__Tugas Soal 1__
Salin ulang setiap baris daftar di bawah ini tanpa perubahan, tetapi jangan sertakan gambarnya dalam jawaban.

IJAROH
Sungguh Islam adalah agama yang sempurna. Mengatur berbagai aspek kehidupan, baik hubungan manusia dengan sesamanya, hubungan manusia dengan Tuhannya hingga hubungan manusia dengan dirinya sendiri, seperti cara makan, cara berpakaian dan sebagainya.
Allah
ta’ala berfirman yang artinya,” Pada hari
ini telah Kusempurnakan untuk kamu agamamu, dan telah Ku-cukupkan kepadamu
nikmat-Ku, dan telah Ku-ridhai Islam itu jadi agama bagimu.” (QS. Al Maidah
: 3)
Allah
ta’ala telah menyatakan Islam sebagai agama yang sempurna. Agama yang bisa
menjadi pedoman kehidupan bagi manusia dalam segala aspek kehidupan, baik baik hablum min an naas maupun hablum min Allah. Termasuk diantaranya
pengaturan Islam tentang ketenagakerjaan.
Islam
mengantur masalah “kepegawaian” adalah sebuah akad mumalah yang disebut dengan
“Ijaroh”. para ulama sedikit berbeda pendapat tentang
makna ijarah, namun secara umum dapat dipahami bahwa Ijarah secara
bahasa berarti upah.

(Entri mengenai posisi item)

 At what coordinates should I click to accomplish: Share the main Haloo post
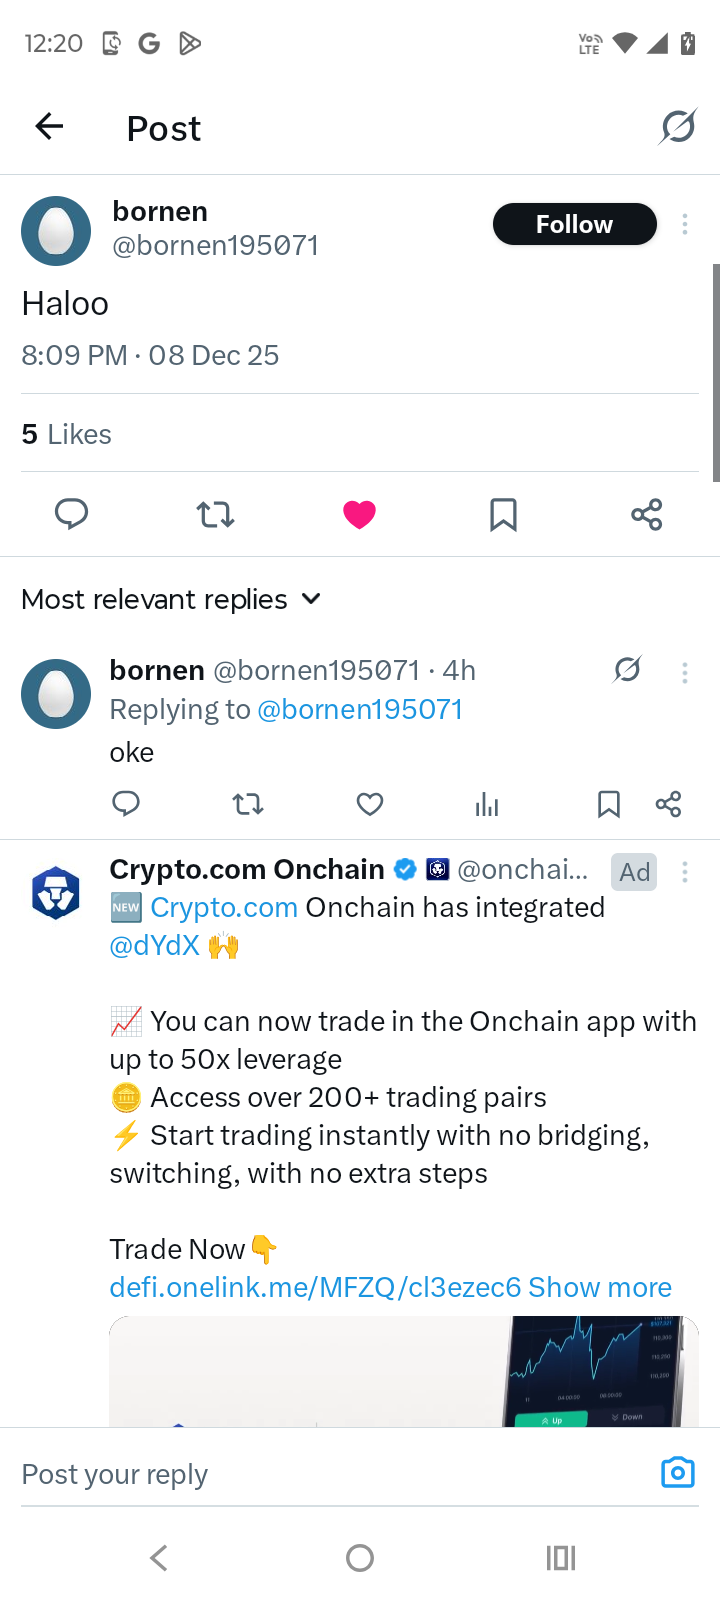pyautogui.click(x=647, y=514)
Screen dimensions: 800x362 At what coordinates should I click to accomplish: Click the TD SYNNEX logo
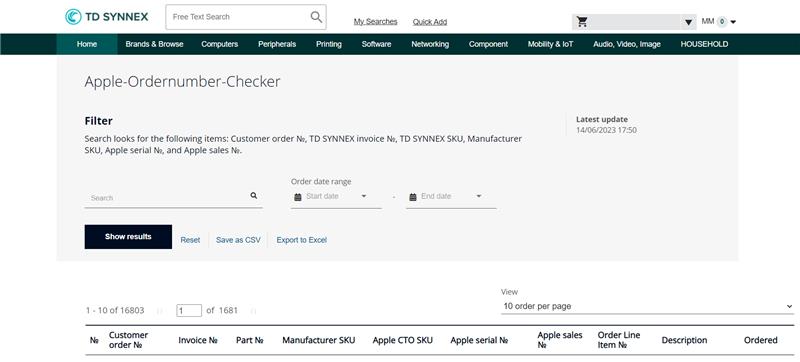coord(107,17)
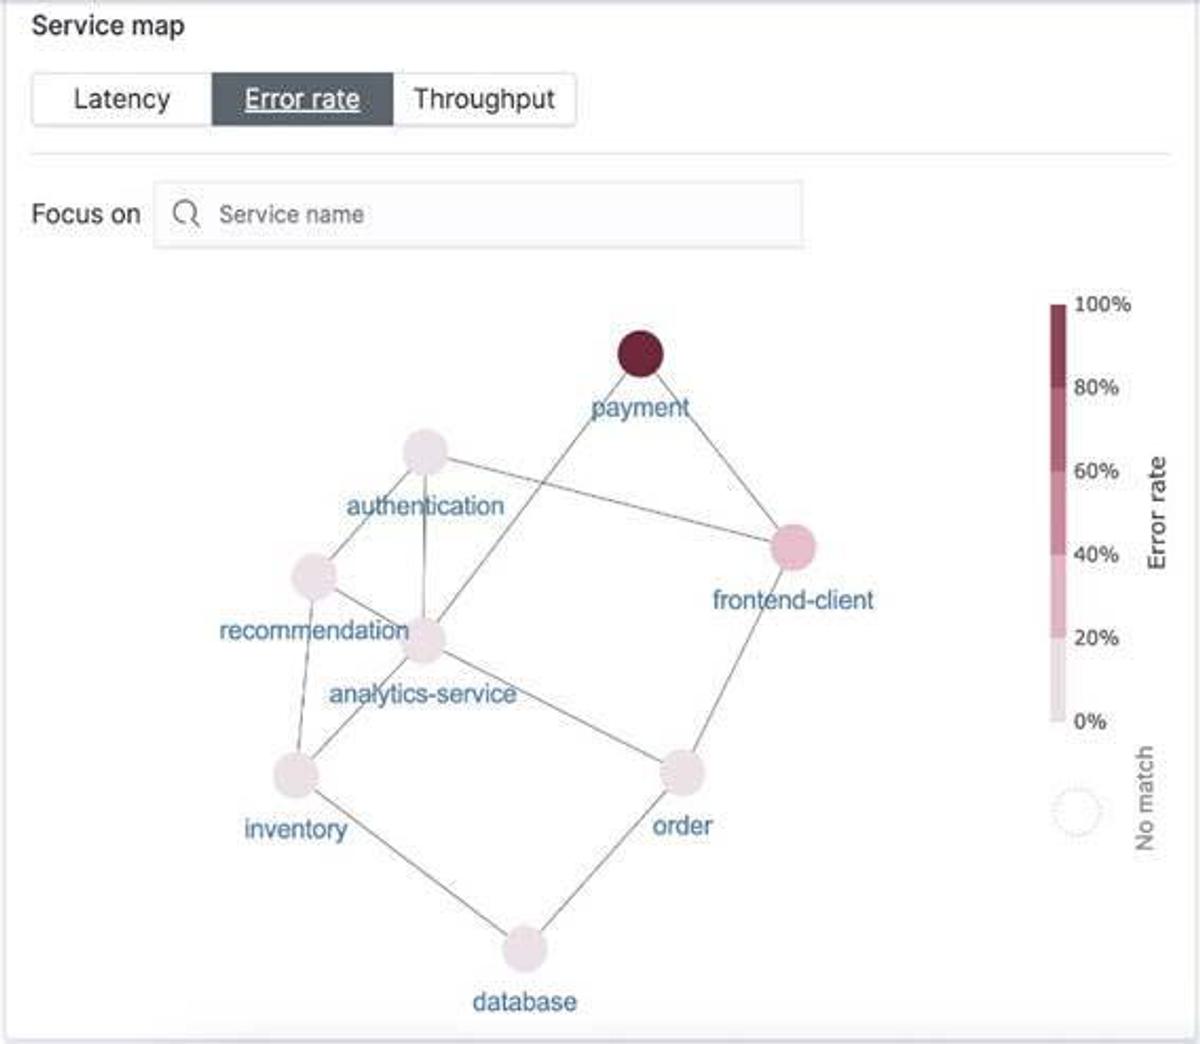The width and height of the screenshot is (1200, 1044).
Task: Switch to the Latency tab
Action: pos(122,99)
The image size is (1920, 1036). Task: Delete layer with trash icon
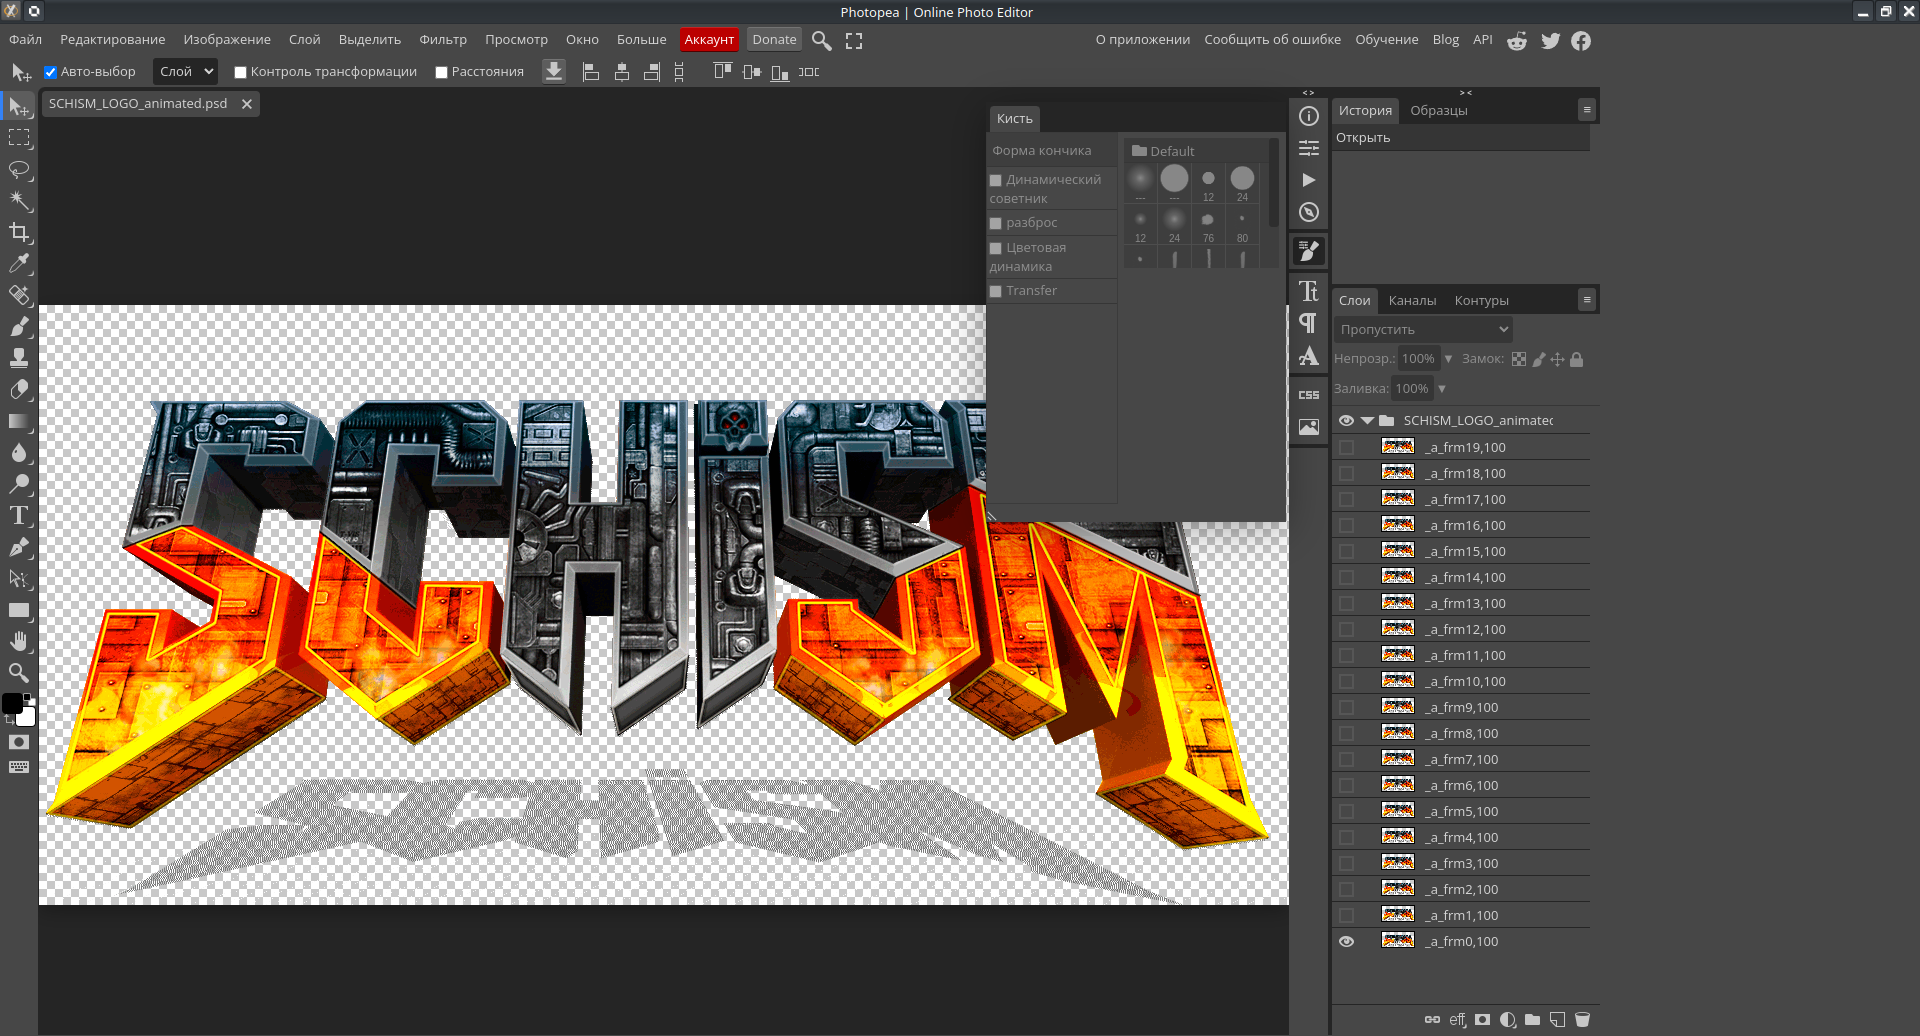(x=1582, y=1020)
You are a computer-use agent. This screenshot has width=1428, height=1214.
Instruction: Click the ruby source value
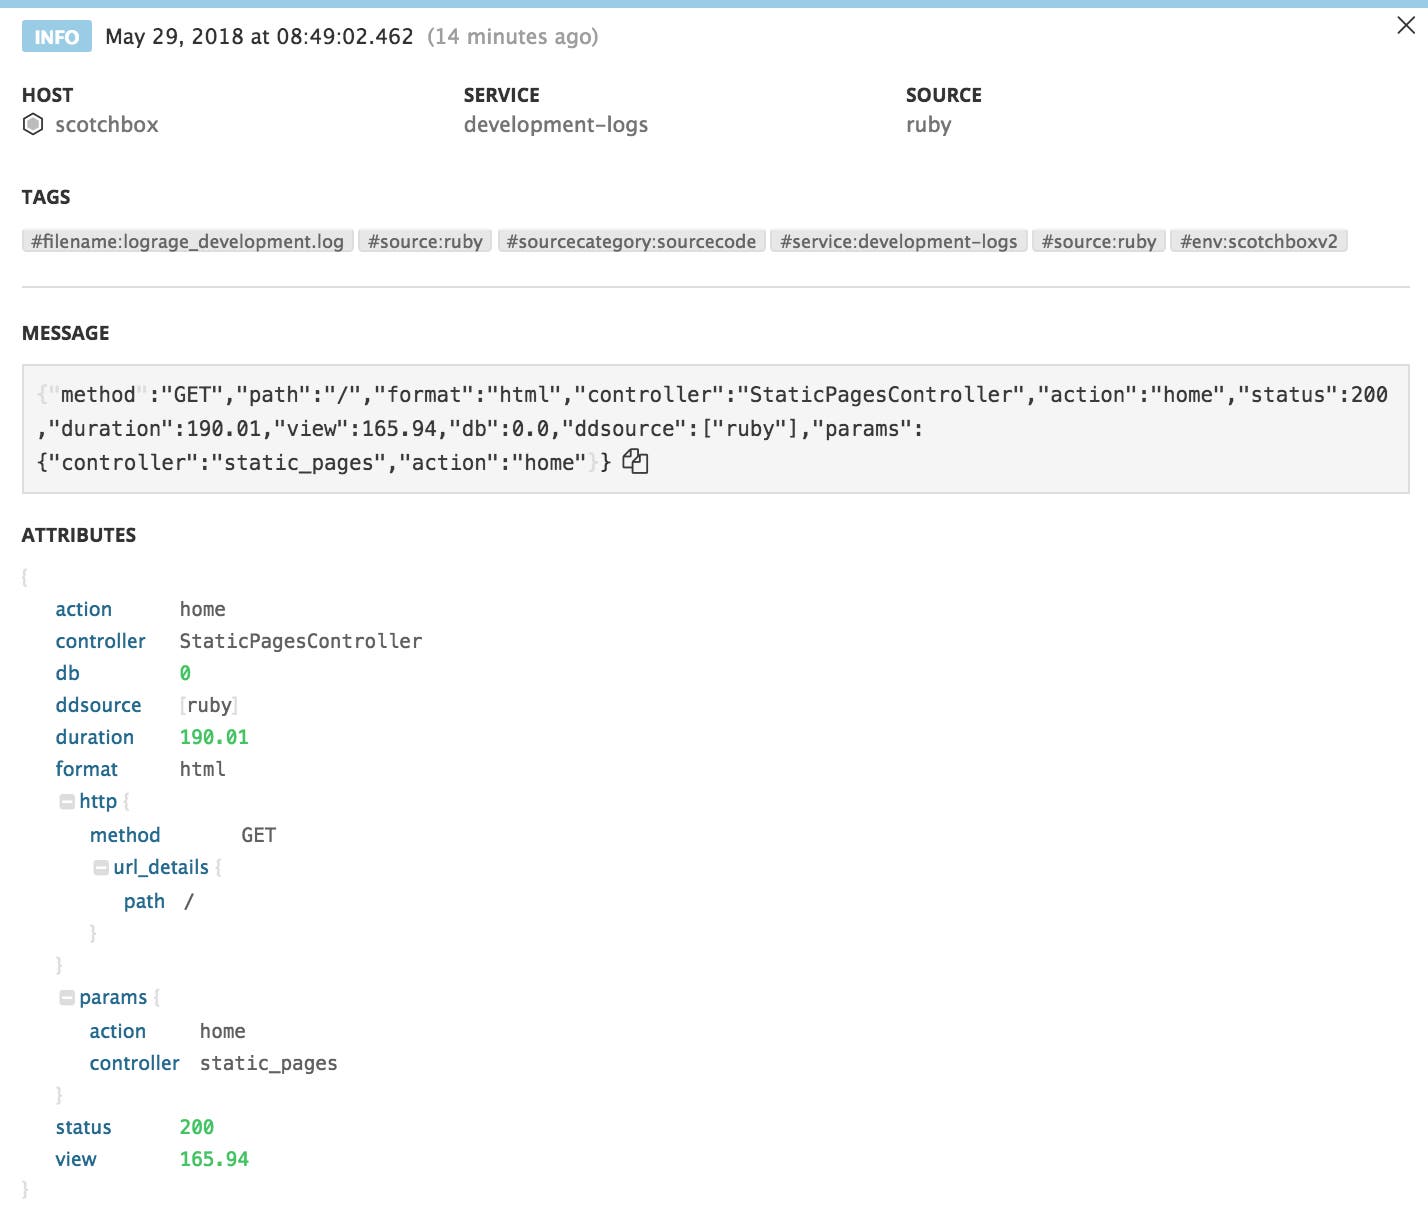coord(928,124)
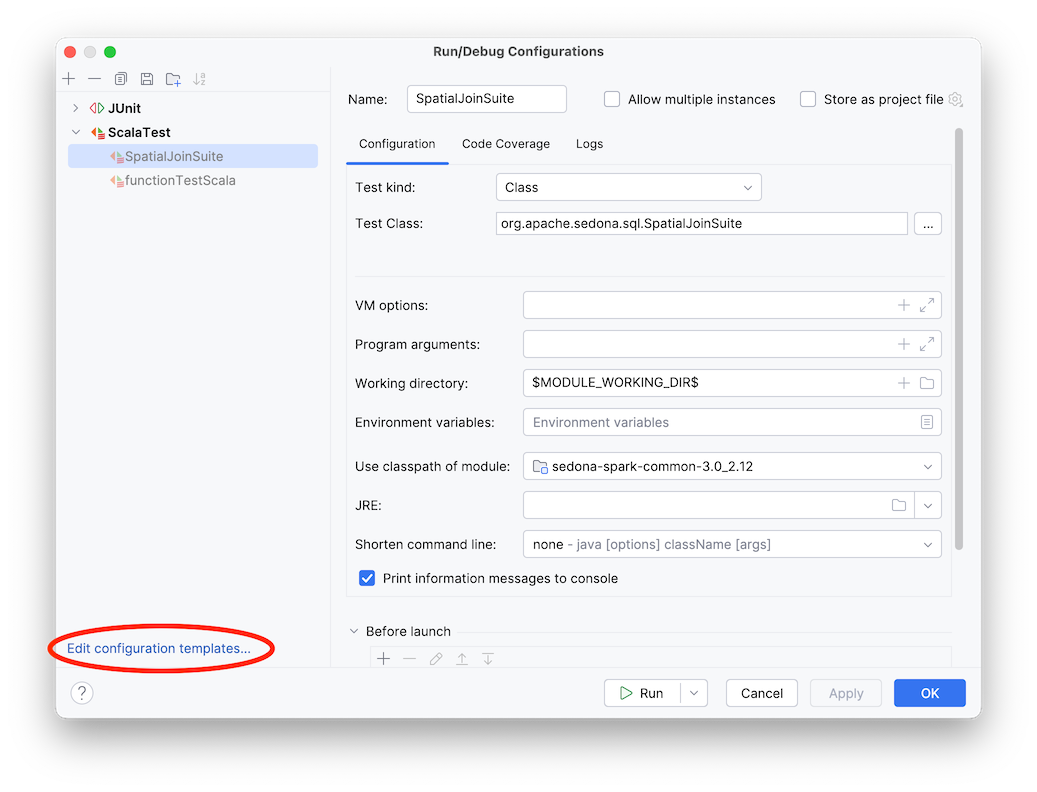
Task: Open Edit configuration templates link
Action: tap(160, 648)
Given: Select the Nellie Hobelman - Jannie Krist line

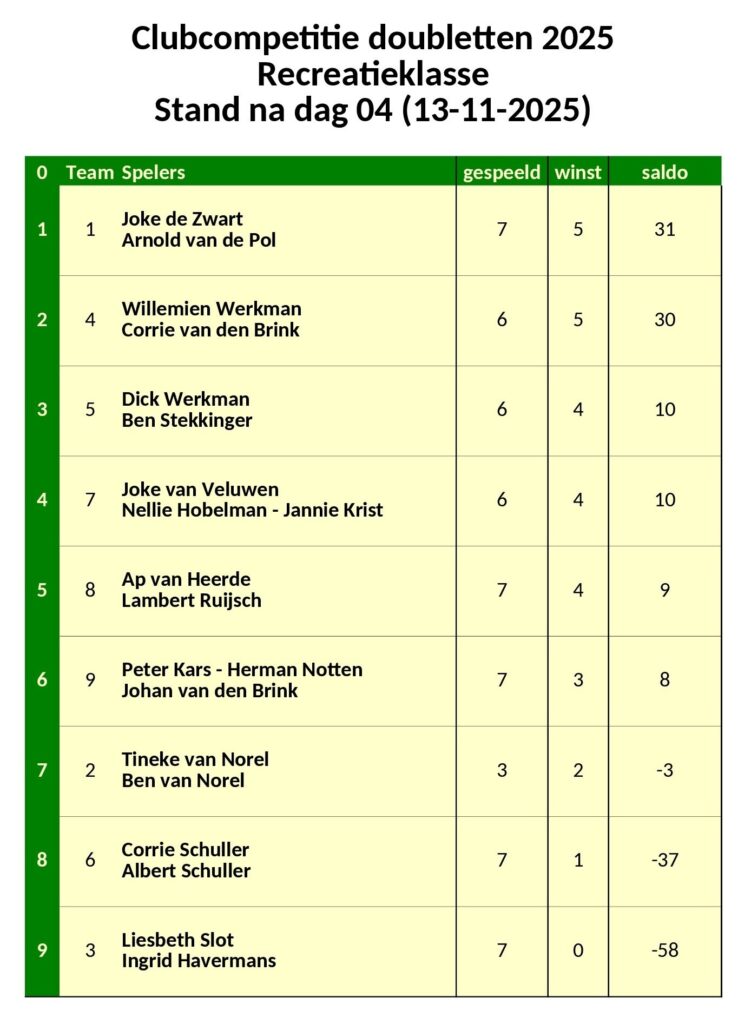Looking at the screenshot, I should (252, 510).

__Tugas Soal 2__
Jawablah pertanyaan berikut berdasarkan kutipan tentang ijaroh di atas.
(a) Surat dan ayat apa yang dirujuk untuk firman Allah yang dikutip?
(b) Apa nama akad yang mengatur masalah "kepegawaian" dalam Islam?
(c) Apa arti ijarah secara bahasa?

__Jawaban Tertulis 1__
 At what coordinates should I click to accomplish: Share the main Haloo post
pyautogui.click(x=647, y=514)
Screen dimensions: 800x362 At what coordinates should I click to accomplish: Click the TD SYNNEX logo
coord(107,17)
The width and height of the screenshot is (1200, 1044).
Task: Switch to the Latency tab
Action: pos(122,99)
The image size is (1920, 1036). Task: Delete layer with trash icon
(x=1582, y=1020)
You are a computer-use agent. This screenshot has width=1428, height=1214.
Instruction: Click the ruby source value
coord(928,124)
Task: Open Edit configuration templates link
Action: tap(160, 648)
Given: Select the Nellie Hobelman - Jannie Krist line

Looking at the screenshot, I should (252, 510).

__Jawaban Tertulis 2__
(a) QS. Al Maidah : 3.
(b) Ijaroh.
(c) Upah.